En la modernidad, la operación se radicalizó. Freud y Marx son, para Sontag, los grandes maestros de la sospecha. Ambos convirtieron la interpretación en un método universal: para Freud, todo fenómeno visible es un síntoma de un contenido latente; para Marx, toda estructura cultural oculta una base económica. En ambos casos, comprender equivale a desenmascarar.

Así, la interpretación se volvió la venganza del intelecto sobre el arte. Donde antes había presencia, ahora hay subtexto. Donde había experiencia, ahora hay diagnóstico. Interpretar, dice Sontag, “es empobrecer, reducir al mundo a un esquema manejable”.

La interpretación como domesticación

Sontag observa que los críticos contemporáneos convierten toda obra en alegoría. Kafka ya no es un escritor, sino una metáfora de la burocracia, del inconsciente o de la culpa religiosa. Beckett es un tratado de alienación. Tennessee Williams es la decadencia de Occidente dramatizada.
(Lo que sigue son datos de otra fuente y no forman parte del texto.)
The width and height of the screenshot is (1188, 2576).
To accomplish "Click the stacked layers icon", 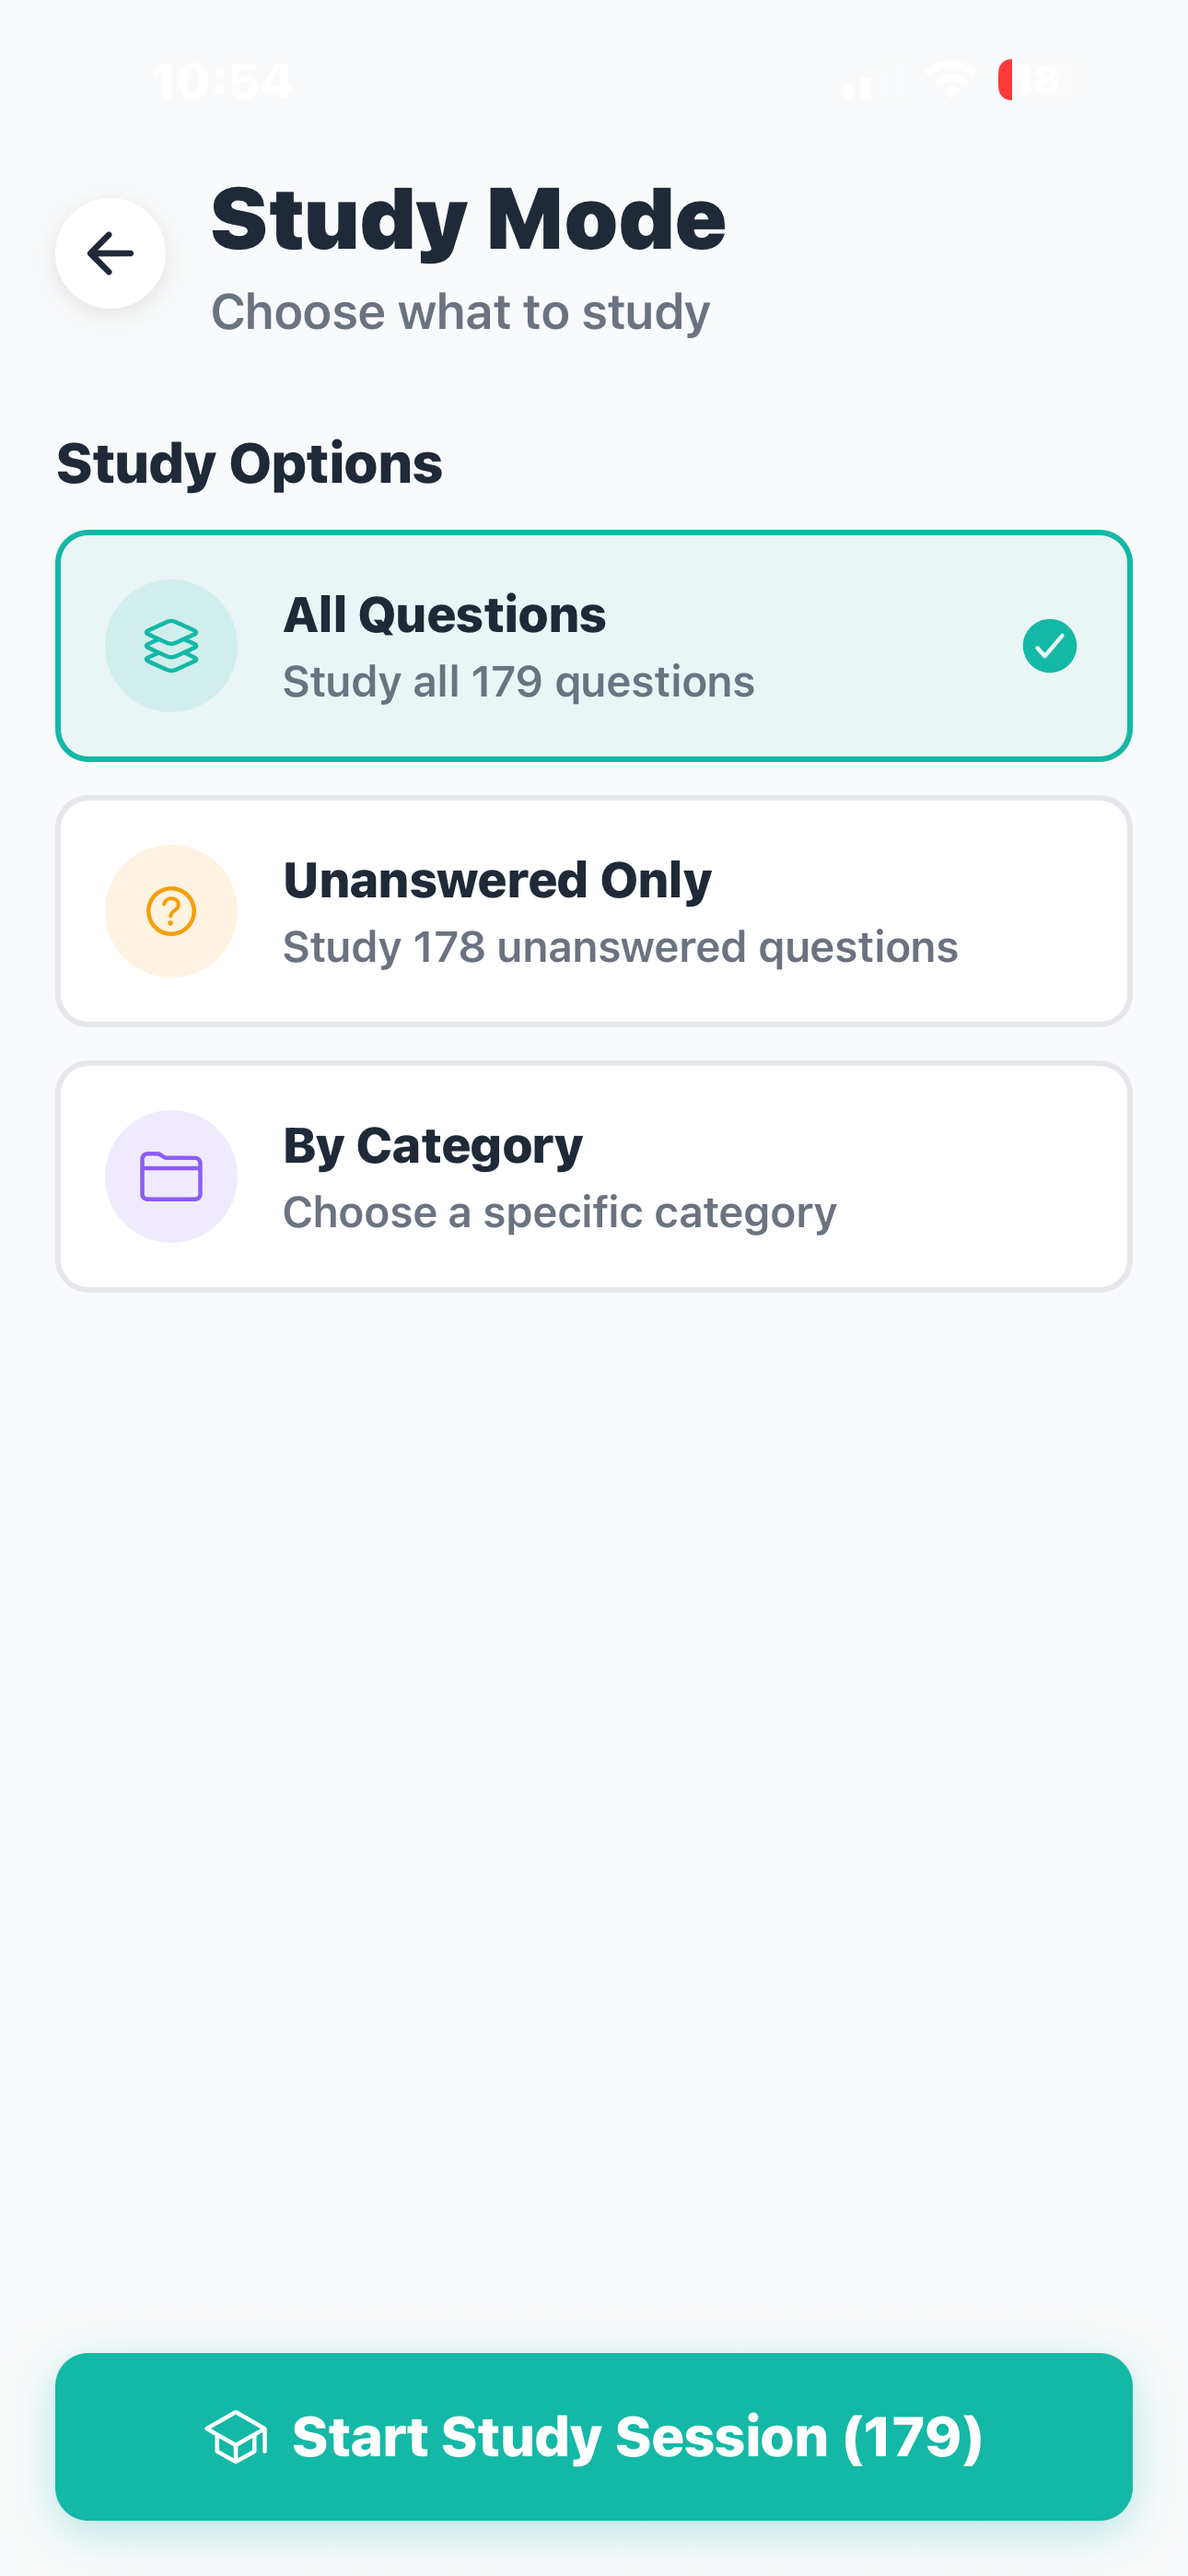I will coord(171,646).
Esa obsesión por el significado, advierte, no es homenaje al arte, sino una manera de neutralizarlo. La interpretación “domestica” las obras, las vuelve seguras, inteligibles, predecibles. Pero “el verdadero arte debe ponernos nerviosos”.

Cuando el arte deja de ser incómodo, deja de ser arte. Por eso Sontag insiste: interpretar es negarse a enfrentarse a la obra misma, a su energía, a su violencia, a su presencia.
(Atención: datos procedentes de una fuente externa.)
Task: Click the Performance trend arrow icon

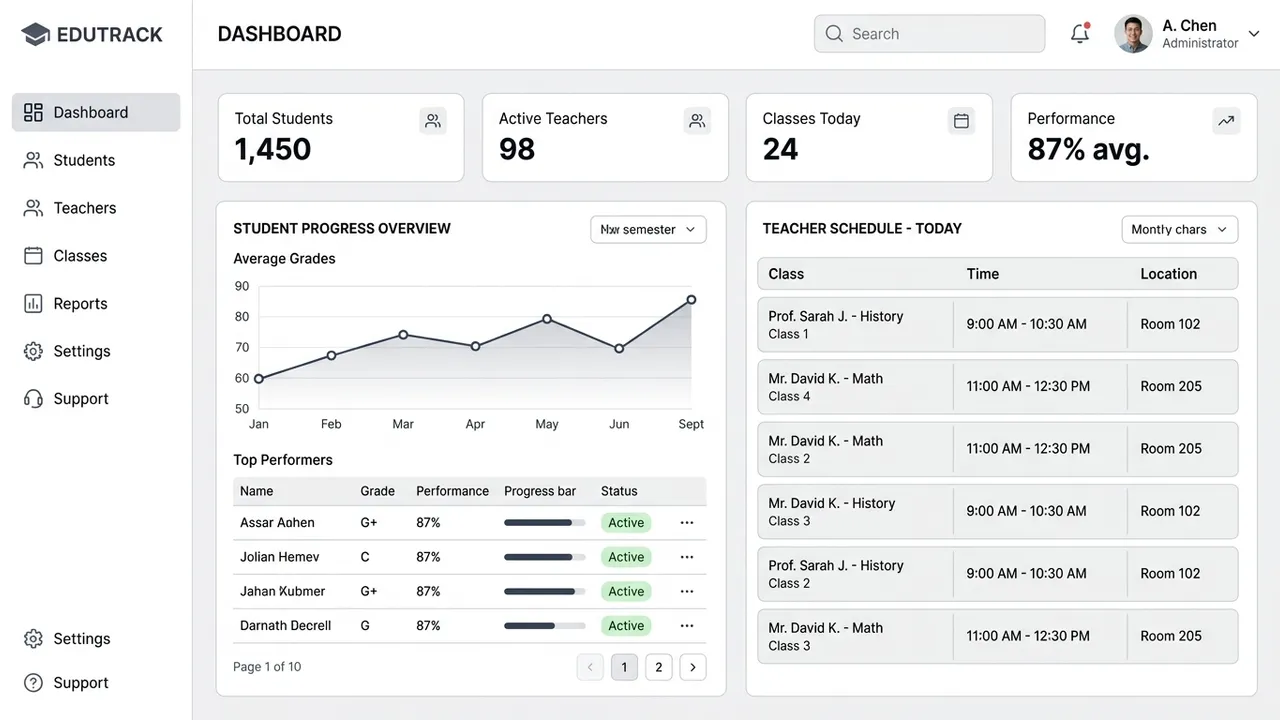Action: coord(1226,121)
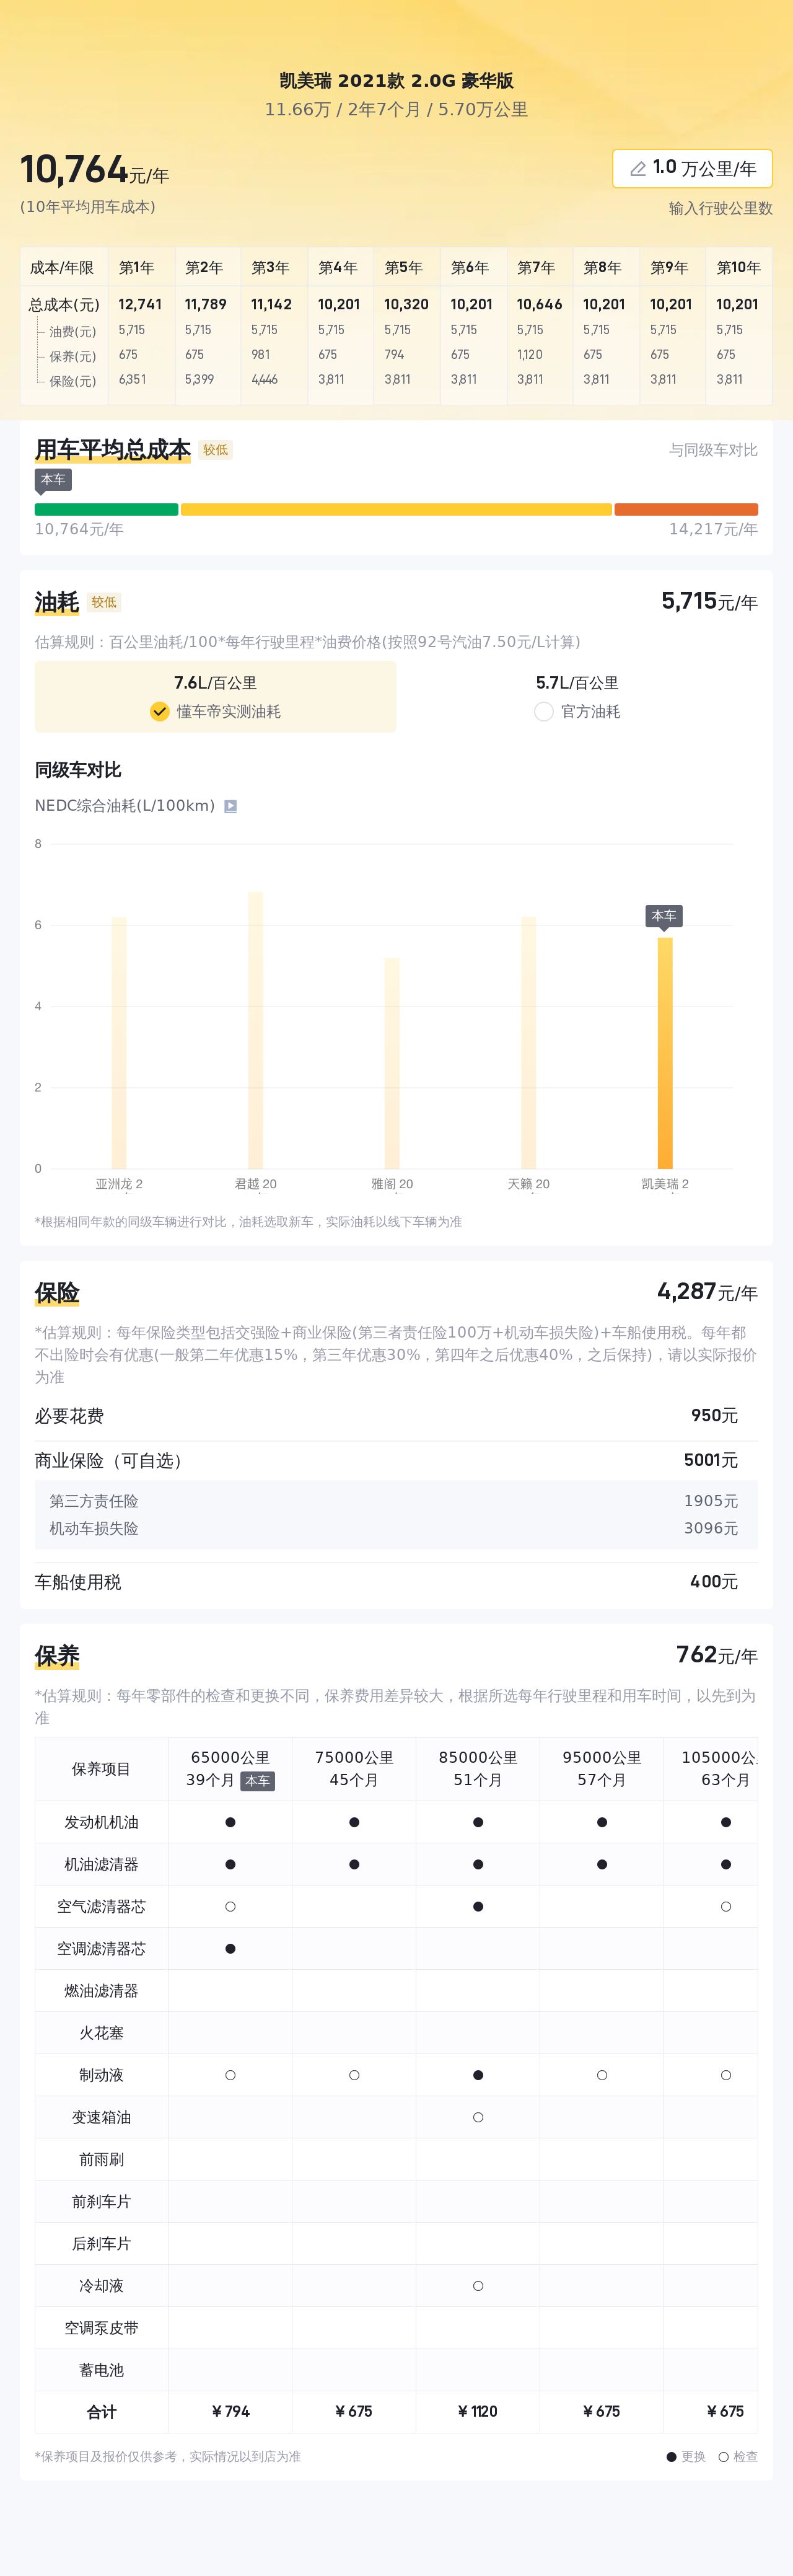Image resolution: width=793 pixels, height=2576 pixels.
Task: Click the 本车 tag above the green cost bar
Action: (53, 480)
¿Qué propone Sontag en lugar de interpretar?

No propone ignorar el arte, sino experimentarlo directamente. En lugar de buscar su significado, hay que atender a su forma, a su textura, a su ritmo. La buena crítica, dice, no es una hermenéutica, sino una poética de la forma.

Cita ejemplos de análisis formales: Panofsky sobre el cine, Auerbach sobre Homero, Barthes sobre Racine. En todos ellos hay una descripción de cómo la obra es, no de qué significa.
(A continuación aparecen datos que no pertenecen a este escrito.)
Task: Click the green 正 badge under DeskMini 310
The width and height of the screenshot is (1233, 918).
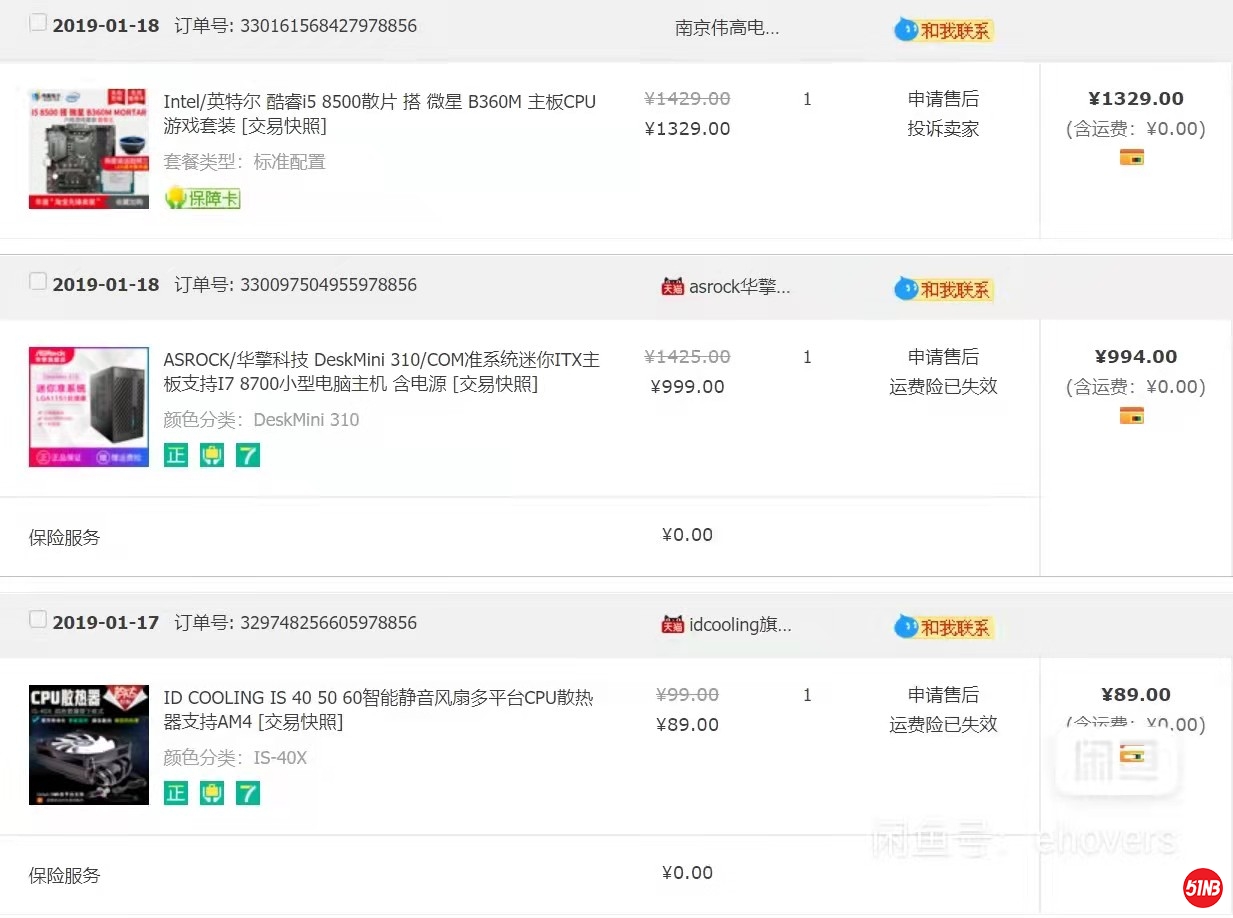Action: pyautogui.click(x=176, y=455)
Por eso celebra a las artes que escapan a la interpretación:

  • La pintura abstracta, que elimina el contenido representativo.

  • El pop art, que exhibe el contenido banal sin necesidad de explicarlo.

  • La poesía moderna, que busca restablecer la magia del lenguaje.

  • Y sobre todo, el cine, arte sensorial por excelencia, capaz de transmitir intensidad sin pasar por el filtro del discurso.

Para Sontag, el cine es el arte más vivo del siglo XX porque aún conserva la inmediatez de la experiencia

Cuando un espectador busca en Marienbad o en El silencio de Bergman un “símbolo fálico” o una “alegoría de la alienación”, demuestra su incapacidad para ver. Para Sontag, quien interpreta es, en el fondo, quien no ha sabido mirar.

Recuperar nuestros sentidos

La cultura moderna —saturada de imágenes, discursos, contenidos— ha embotado nuestra sensibilidad. Vemos demasiado, pero percibimos poco. Sontag diagnostica una anestesia perceptiva: un exceso de interpretación que sofoca la posibilidad misma de la experiencia estética.

Por eso su llamado final es casi terapéutico:

“Lo que más importa hoy es recuperar nuestros sentidos.
Aprender a ver más, a oír más, a sentir más.”

El crítico no debe añadir más significado, sino hacer las obras más reales, mostrar “cómo son lo que son”. No necesitamos más hermenéutica, concluye Sontag, sino una erótica del arte: una manera de volver a sentir, sin domesticar, lo que el arte provoca.

Epílogo: Sontag en la era del exceso

LAgainst Interpretation es relevante para el presente. Hoy en cada imagen, cada canción, cada película es inmediatamente interpretada, analizada, explicada, moralizada en redes sociales o medios digitales.

La cultura de la sobreinterpretación, advierte Sontag, es también una forma de pereza: sustituimos la experiencia por la opinión. Tal vez la crítica más radical hoy no sea la que explica, sino la que calla y mira con atención.

Sontag propone que el arte no siempre debe ser entendido, y que a veces  basta con dejar que nos perturbe.